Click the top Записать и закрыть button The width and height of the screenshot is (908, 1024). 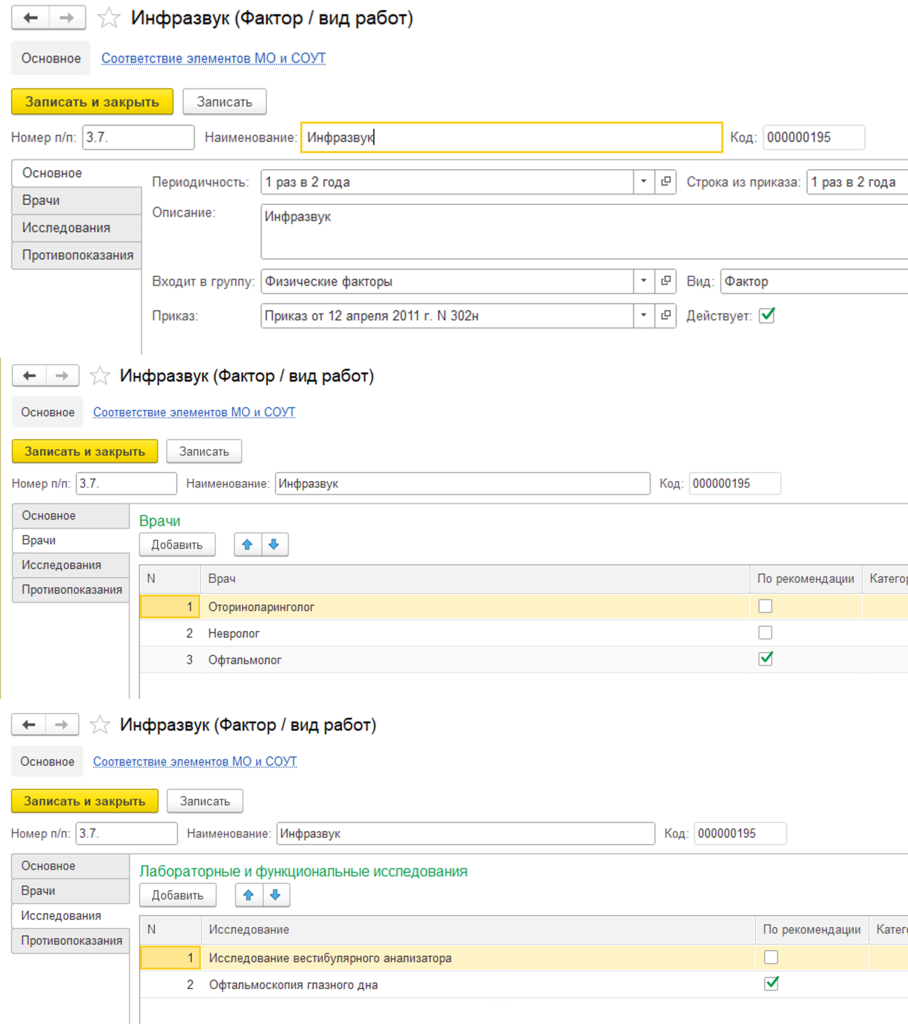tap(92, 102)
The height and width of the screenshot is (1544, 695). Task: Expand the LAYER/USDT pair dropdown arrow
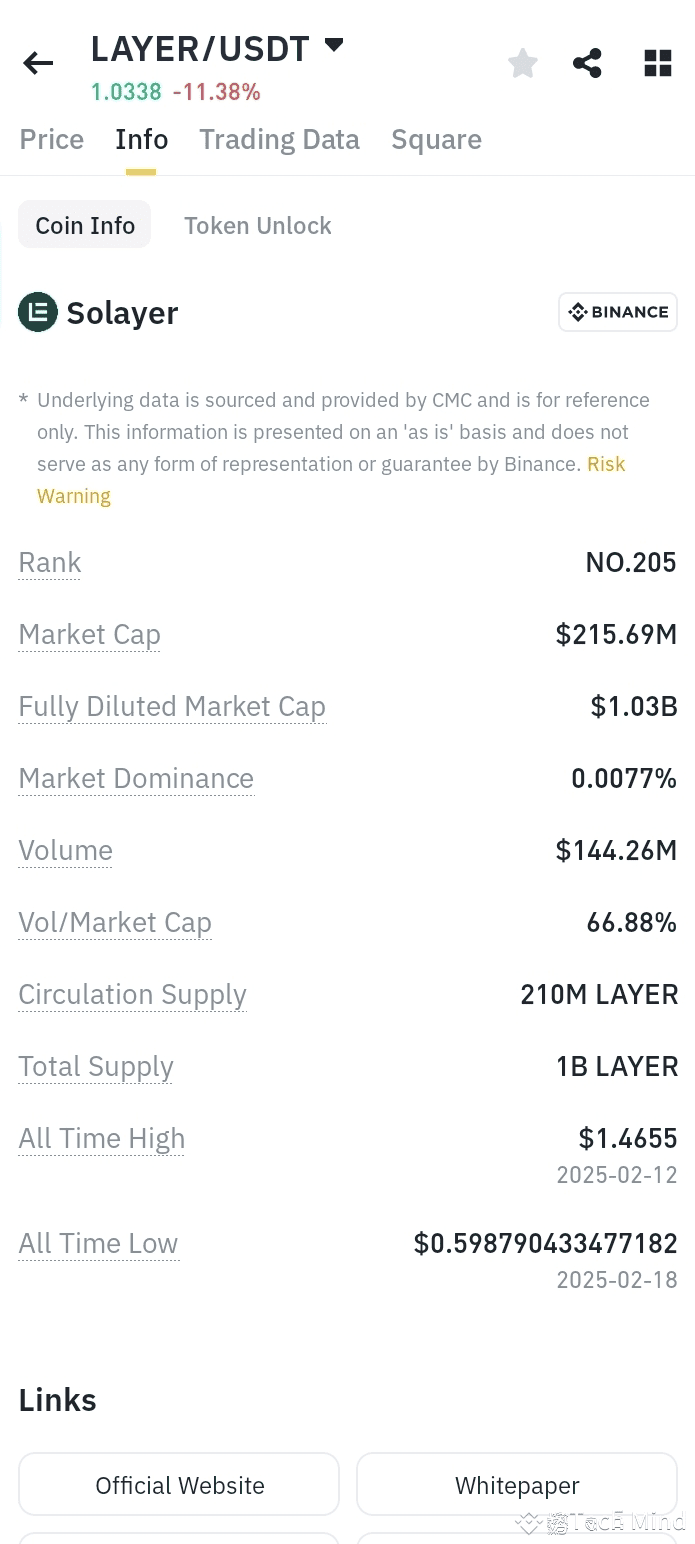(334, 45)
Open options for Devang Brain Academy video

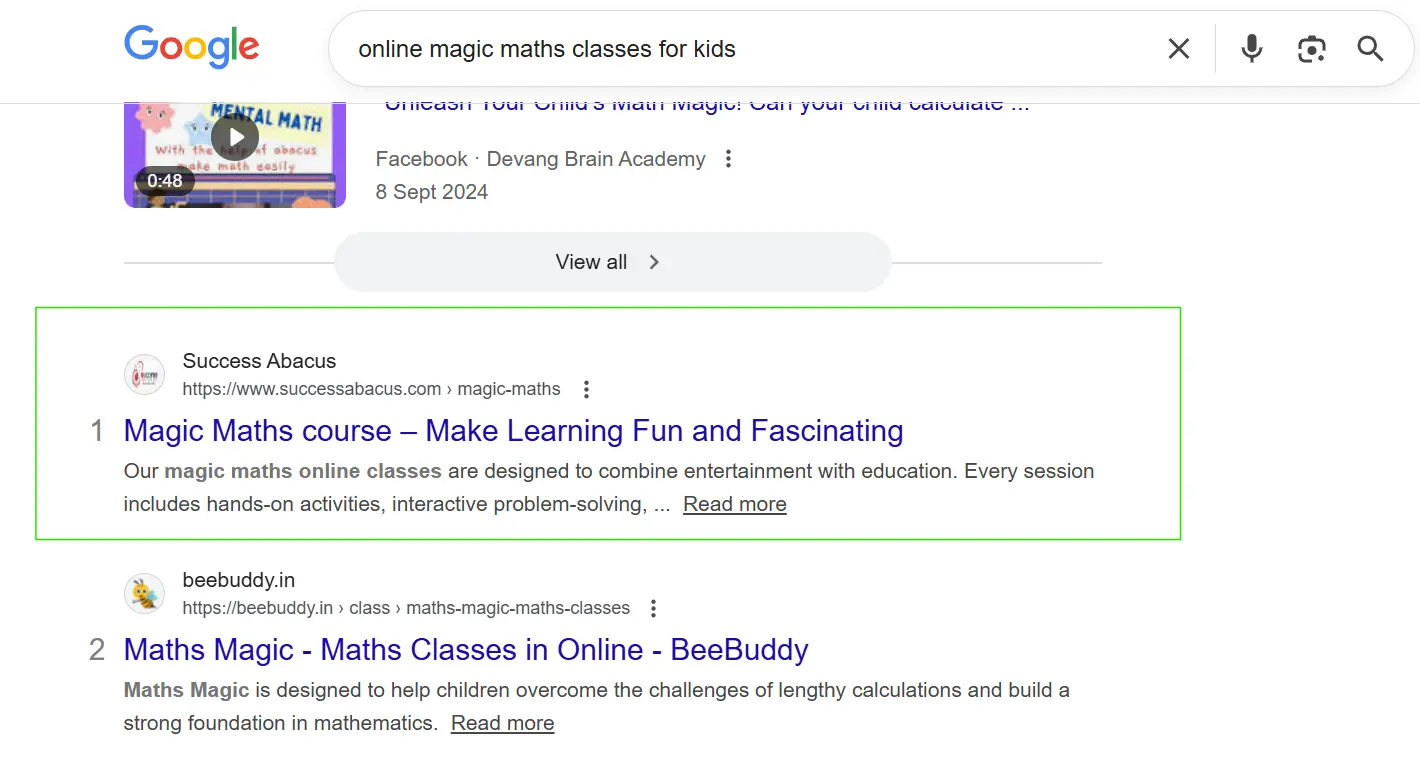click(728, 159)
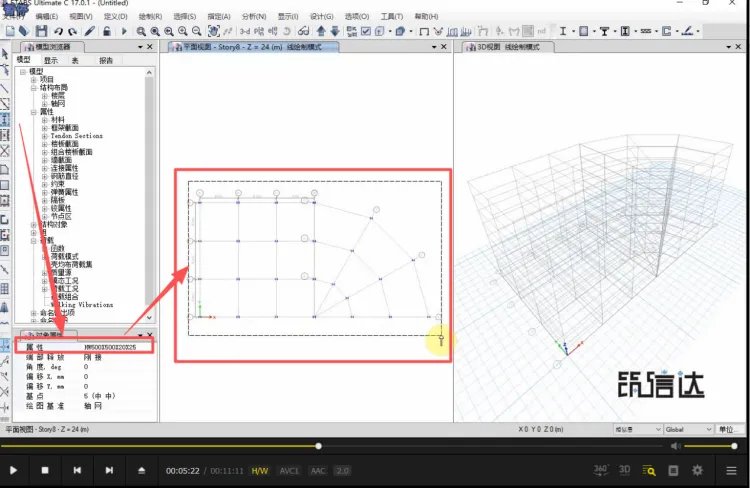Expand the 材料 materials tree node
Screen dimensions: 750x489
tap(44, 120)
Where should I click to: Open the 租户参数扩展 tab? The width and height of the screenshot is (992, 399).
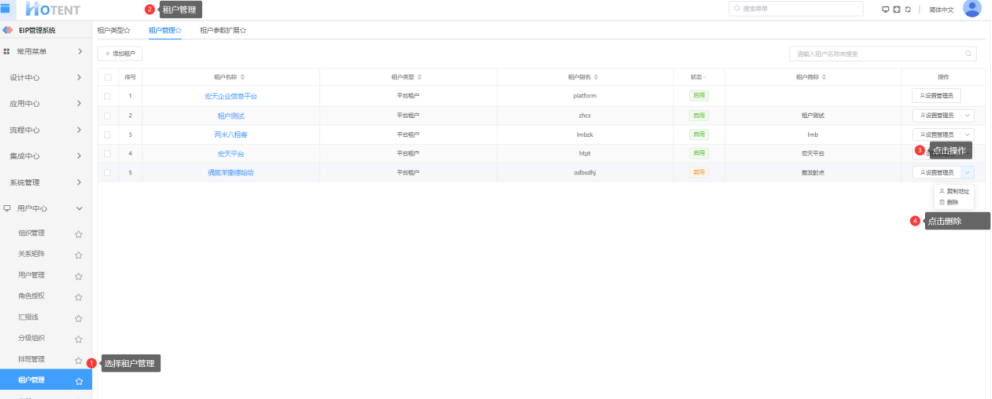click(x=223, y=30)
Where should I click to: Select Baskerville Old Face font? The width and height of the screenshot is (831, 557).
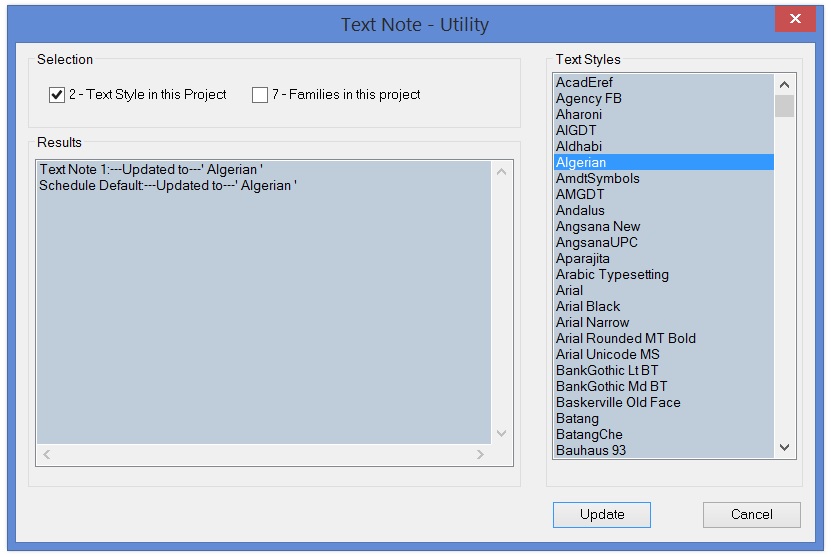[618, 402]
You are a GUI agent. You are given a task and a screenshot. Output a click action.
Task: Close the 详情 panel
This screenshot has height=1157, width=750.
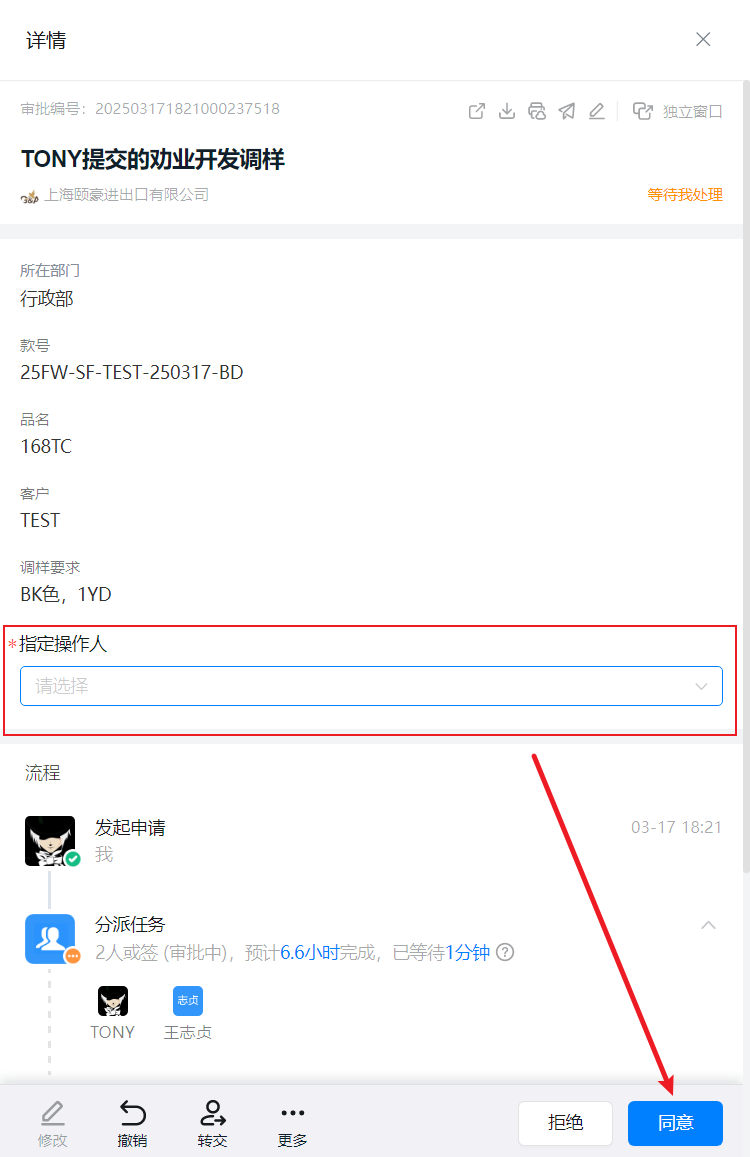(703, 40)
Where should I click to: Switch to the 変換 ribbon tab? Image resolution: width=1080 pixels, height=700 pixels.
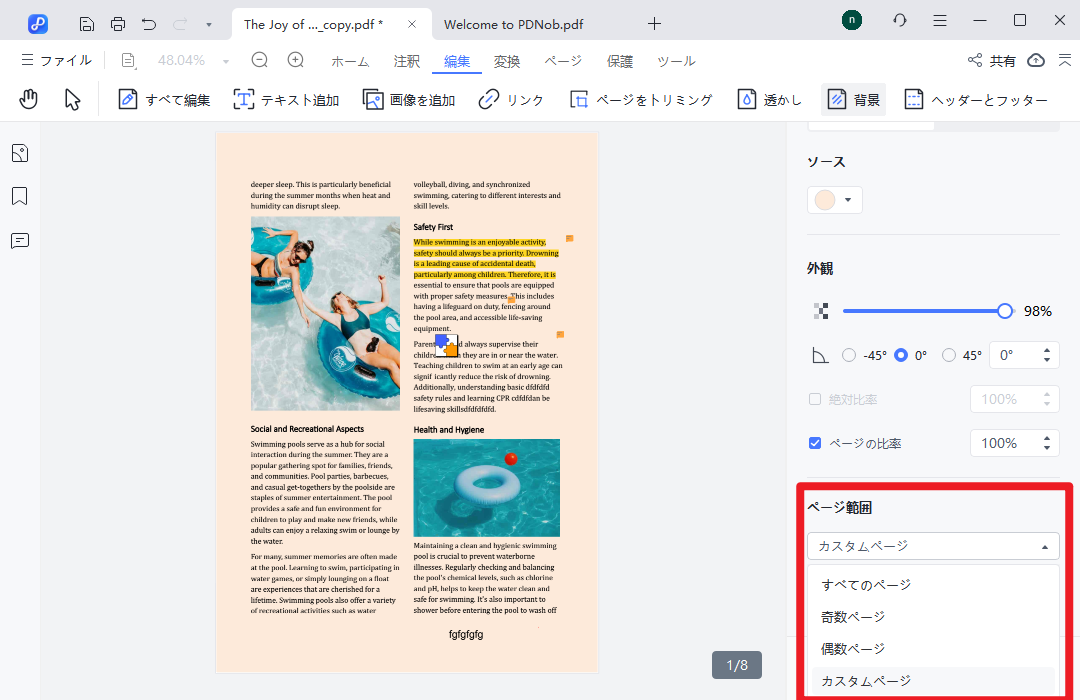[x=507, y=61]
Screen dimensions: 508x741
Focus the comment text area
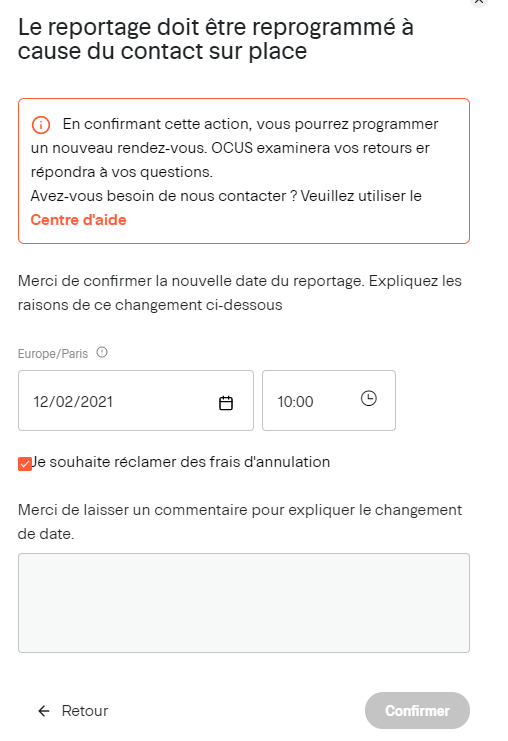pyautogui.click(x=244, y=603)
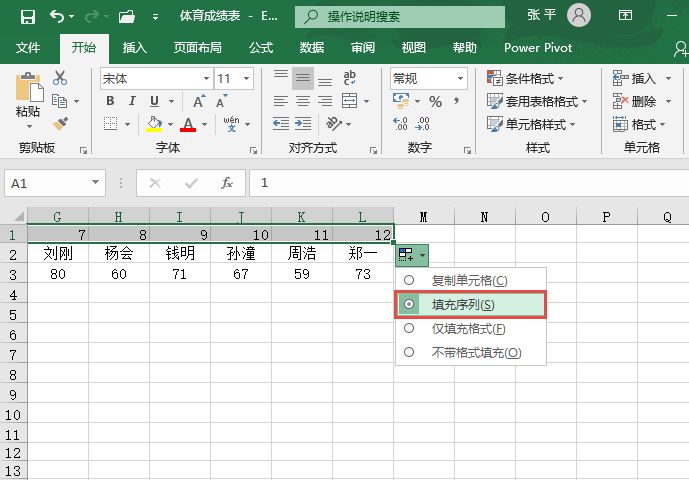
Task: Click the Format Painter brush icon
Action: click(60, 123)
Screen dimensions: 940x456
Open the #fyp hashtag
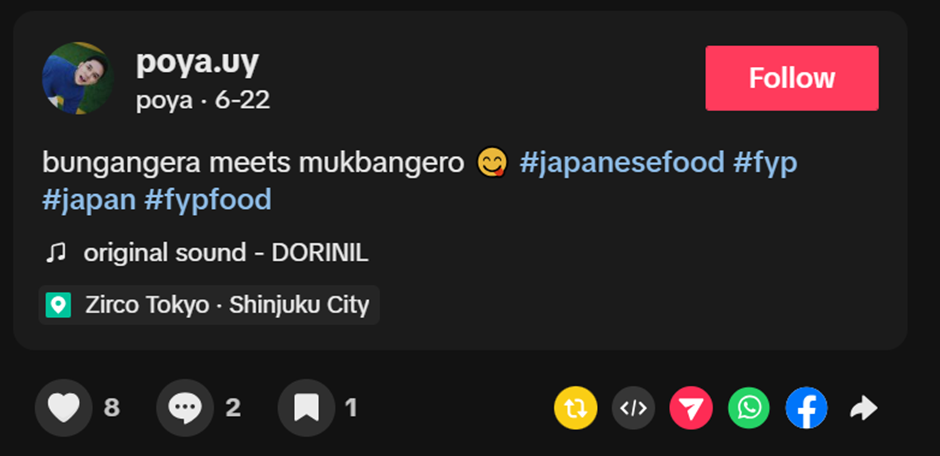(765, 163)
········
- ACTIVITY:
From the line with "The height and" down to the final line of the entries above, repeat each line exactly; omit the pictures.

- COMPLETED EXERCISE:
The height and width of the screenshot is (1544, 695). Task: Expand the LAYER/USDT pair dropdown arrow
(334, 45)
Open options for Devang Brain Academy video

click(728, 159)
Expand the 材料 materials tree node
Screen dimensions: 750x489
tap(44, 120)
Where should I click to: Open the 租户参数扩展 tab? The width and height of the screenshot is (992, 399).
click(x=223, y=30)
Where should I click to: Select Baskerville Old Face font? The width and height of the screenshot is (831, 557).
[618, 402]
You are a GUI agent. You are given a task and a screenshot. Output a click action.
Task: Close the 详情 panel
This screenshot has height=1157, width=750.
(703, 40)
Where should I click to: Switch to the 変換 ribbon tab? Image resolution: width=1080 pixels, height=700 pixels.
[x=507, y=61]
Screen dimensions: 508x741
Focus the comment text area
pyautogui.click(x=244, y=603)
Task: Click the Format Painter brush icon
Action: click(60, 123)
Screen dimensions: 940x456
Open the #fyp hashtag
(765, 163)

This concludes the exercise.